Fonditel invests to a steady strategic geographic spread, with 50 per cent of equity exposure in Europe, 30 per cent in the US and 20 per cent in emerging markets. It might decide to gain Japanese exposure at an upcoming strategic review, Martinez reveals, as well as possibly reducing an underweight on Spanish equities to reflect a brighter economic outlook for crisis-hit Spain.

Smart side of alternative scene

Fonditel’s 14 per cent strategic alternative allocation is also unusually high for a Spanish fund, says Martinez. With the financial crisis and the country’s real estate crash hitting the alternatives portfolio badly, he concedes, “This hasn’t served us too well over the last five years.”

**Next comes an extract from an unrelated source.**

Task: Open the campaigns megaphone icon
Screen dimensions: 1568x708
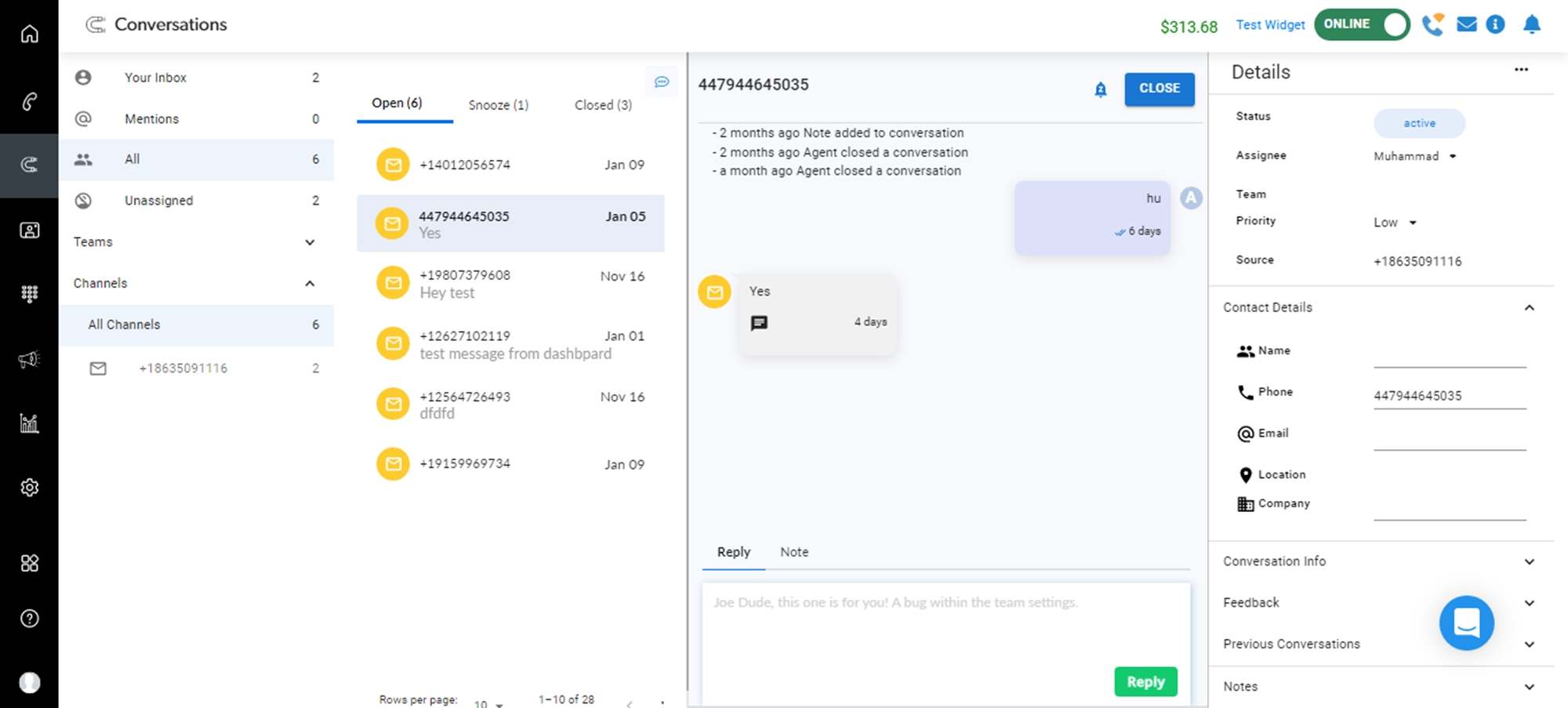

The alternatives segment has been underweighted, too, in order to cater for a growing number of inactive or retired members who have worked for Telefonica since the fund was established 20 years ago. “Having a lot of members retired or close to retiring means we have to be more conservative with our illiquid investments,” Martinez explains.

The fund now has a 6.5 per cent private equity allocation, 3.5 per cent real estate investment and 1.5 per cent commodity exposure. Commodities were occupying as much 5 per cent of the portfolio as recently as 2011, but Fonditel has made a sharp switch out of cyclical commodities to retain just gold and agriculture investments, and has since reduced two-thirds of its gold exposure. “In our opinion, gold has lost part of its attraction in the past 12 months due to the probable end of quantitative easing in the United States,” he argues.

“In the next five years, we will probably further reduce our investments in very illiquid assets,” Martinez says. Instead of shunning alternatives as a consequence, Fonditel is reinvesting alternative-asset sales in a smart-beta portfolio. This should allow it to keep an exposure to alternative-risk premiums while enjoying greater liquidity.

“We have developed a model smart-beta portfolio that includes a number of strategies benefitting from different risk premiums and this will likely evolve further,” he explains.

The pain and gain in avoiding Spain

Keeping a substantial alternative exposure is a key focus, says Martinez, as Fonditel has a “low expected return” on its fixed-income portfolio, which is given a strategic weighting of 51 per cent of the fund.

Ironically, these expectations, Martinez says, would not be so dampened were it not for its activity during the eurozone crisis. “If you have all your investments in Spanish bonds, you will now have a nice expected return, but we decided not to focus on this risk,” he explains.

Fonditel has been underweighting its bond holdings significantly. “Fixed income is not going to be as good as it has been in the last two years, so we need to trust in the equity market to generate a real return,” says Martinez. It splits its fixed-income portfolio in two equal segments covering duration risk and credit risk. The first category includes core European government bonds and the second category mainly US and European corporate debt, along with emerging market sovereign bonds. Fonditel has added its remaining Spanish government paper, along with Italian and – intriguingly – French government debt in the latter category. Martinez sees “more credit risk than interest rate risk” in these investments.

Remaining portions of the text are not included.